Your instructions ::
Copy the material below word for word, keeping every line and character unchanged.

Input for this task ::
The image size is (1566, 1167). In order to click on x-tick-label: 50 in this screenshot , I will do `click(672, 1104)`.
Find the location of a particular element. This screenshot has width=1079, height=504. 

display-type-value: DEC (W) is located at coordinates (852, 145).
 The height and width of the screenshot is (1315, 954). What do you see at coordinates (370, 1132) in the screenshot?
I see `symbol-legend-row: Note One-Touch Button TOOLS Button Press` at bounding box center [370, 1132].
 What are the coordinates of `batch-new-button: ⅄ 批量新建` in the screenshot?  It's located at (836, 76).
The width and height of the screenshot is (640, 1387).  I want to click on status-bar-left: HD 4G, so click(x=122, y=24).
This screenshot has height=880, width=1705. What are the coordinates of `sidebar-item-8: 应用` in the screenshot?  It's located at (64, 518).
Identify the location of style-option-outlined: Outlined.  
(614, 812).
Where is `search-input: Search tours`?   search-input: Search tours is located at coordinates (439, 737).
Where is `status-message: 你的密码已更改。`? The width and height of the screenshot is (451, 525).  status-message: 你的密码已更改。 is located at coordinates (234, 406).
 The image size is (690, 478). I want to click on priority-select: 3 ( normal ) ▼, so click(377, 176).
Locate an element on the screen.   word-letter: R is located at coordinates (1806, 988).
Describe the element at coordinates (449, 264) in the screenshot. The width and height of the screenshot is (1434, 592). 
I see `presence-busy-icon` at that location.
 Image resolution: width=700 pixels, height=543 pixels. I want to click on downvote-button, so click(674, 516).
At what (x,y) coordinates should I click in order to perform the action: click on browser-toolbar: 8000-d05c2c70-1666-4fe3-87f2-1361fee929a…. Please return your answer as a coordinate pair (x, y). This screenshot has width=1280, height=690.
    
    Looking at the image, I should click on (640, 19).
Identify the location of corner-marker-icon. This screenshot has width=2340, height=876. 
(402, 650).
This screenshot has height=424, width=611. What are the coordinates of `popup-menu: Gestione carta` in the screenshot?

Written response ::
The image size is (1566, 1167). In order to click on x-tick-label: 50 in this screenshot , I will do `click(672, 1104)`.
Find the location of a particular element. This screenshot has width=1079, height=504. 

display-type-value: DEC (W) is located at coordinates (852, 145).
 The height and width of the screenshot is (1315, 954). What do you see at coordinates (370, 1132) in the screenshot?
I see `symbol-legend-row: Note One-Touch Button TOOLS Button Press` at bounding box center [370, 1132].
 What are the coordinates of `batch-new-button: ⅄ 批量新建` in the screenshot?  It's located at (836, 76).
The width and height of the screenshot is (640, 1387).  I want to click on status-bar-left: HD 4G, so click(x=122, y=24).
This screenshot has height=880, width=1705. What are the coordinates of `sidebar-item-8: 应用` in the screenshot?  It's located at (64, 518).
Identify the location of style-option-outlined: Outlined.  
(614, 812).
Where is `search-input: Search tours`?   search-input: Search tours is located at coordinates (439, 737).
Where is `status-message: 你的密码已更改。`? The width and height of the screenshot is (451, 525).  status-message: 你的密码已更改。 is located at coordinates (234, 406).
 The image size is (690, 478). I want to click on priority-select: 3 ( normal ) ▼, so click(377, 176).
Locate an element on the screen.   word-letter: R is located at coordinates (1806, 988).
Describe the element at coordinates (449, 264) in the screenshot. The width and height of the screenshot is (1434, 592). 
I see `presence-busy-icon` at that location.
 Image resolution: width=700 pixels, height=543 pixels. I want to click on downvote-button, so click(674, 516).
At what (x,y) coordinates should I click in order to perform the action: click on browser-toolbar: 8000-d05c2c70-1666-4fe3-87f2-1361fee929a…. Please return your answer as a coordinate pair (x, y). This screenshot has width=1280, height=690.
    
    Looking at the image, I should click on (640, 19).
Identify the location of corner-marker-icon. This screenshot has width=2340, height=876. 
(402, 650).
This screenshot has height=424, width=611. What are the coordinates of `popup-menu: Gestione carta` in the screenshot?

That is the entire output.